Dec. 29 (UPI) — A Moscow court has ordered the dissolution of the Memorial Human Rights Center for the “justification of extremism and terrorism” one day after its Supreme Court revoked the legal status of its partner organization.
The center, along with Memorial International, had long been two of Russia’s leading human rights organizations and a thorn in the side of the Kremlin under President Vladimir Putin.
“The court decreed to fully satisfy the stated claims of the Public Prosecutor’s office on the liquidation of the Memorial Human Rights Center interregional civic organization,” a Moscow city judge said Wednesday, according to the state news agency TASS.
The Memorial Human Rights Center said it plans to appeal the decision to the European courts.
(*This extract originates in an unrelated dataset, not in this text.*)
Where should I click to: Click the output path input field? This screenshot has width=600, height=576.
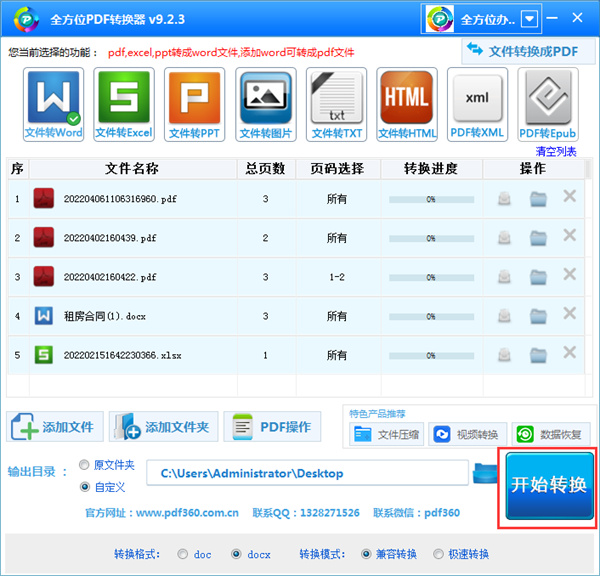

Alexander Cherkasov, leader of the center, said he believed the court decision was politically motivated to suppress civil rights.
Russian prosecutors argued that the center’s support for the Jehovah’s Witnesses, a banned Christian religious group in Russia that they call “extremist,” breached its law against such groups.
On Tuesday, Russia’s Supreme Court ordered that Memorial International be shut down because it refused to list itself as a “foreign agent” on its website and other materials.
The International Memorial Society, known as Memorial, was formed with the help of Nobel Peace laureate Andrei Sakharov during the last years of the Soviet Union as it exposed its array of prison camps that were holding political prisoners.